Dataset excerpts

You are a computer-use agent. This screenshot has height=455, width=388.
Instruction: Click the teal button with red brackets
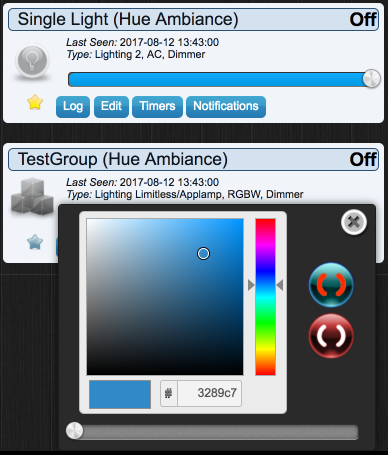point(331,285)
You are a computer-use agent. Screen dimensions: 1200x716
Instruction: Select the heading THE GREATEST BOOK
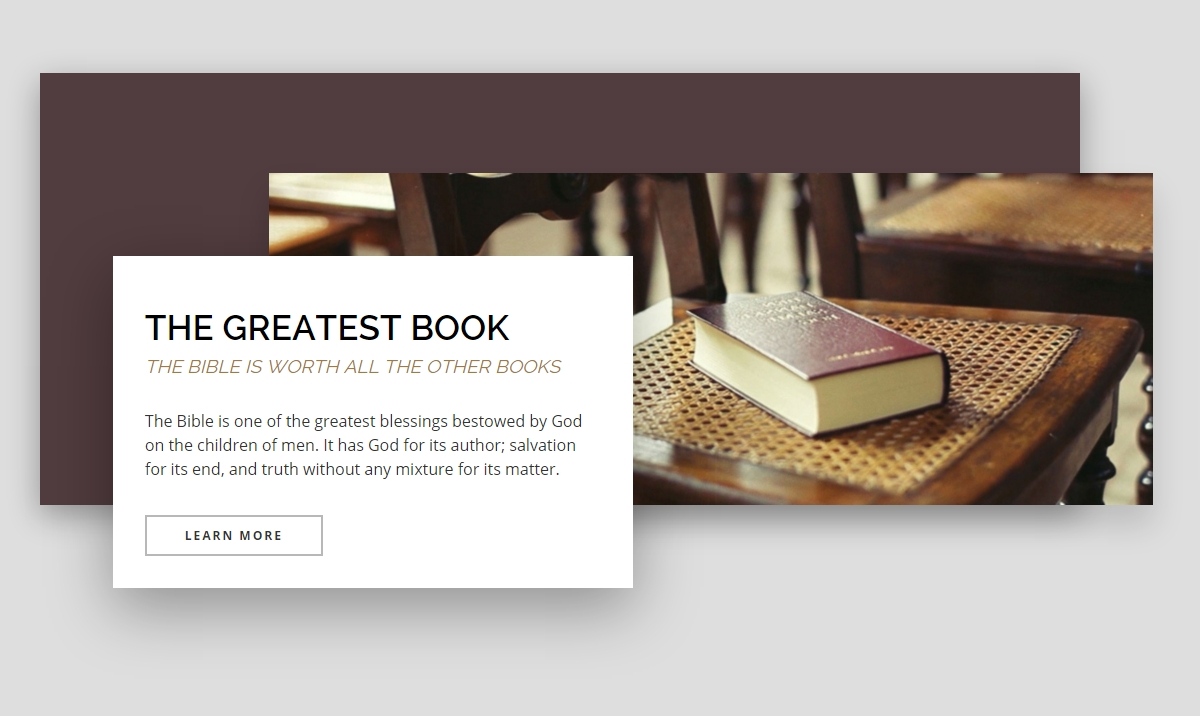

▸ Problem details:
Looking at the entries above, count the lines that hold the string "computer" and reply with the count alone.

▸ Written response:
2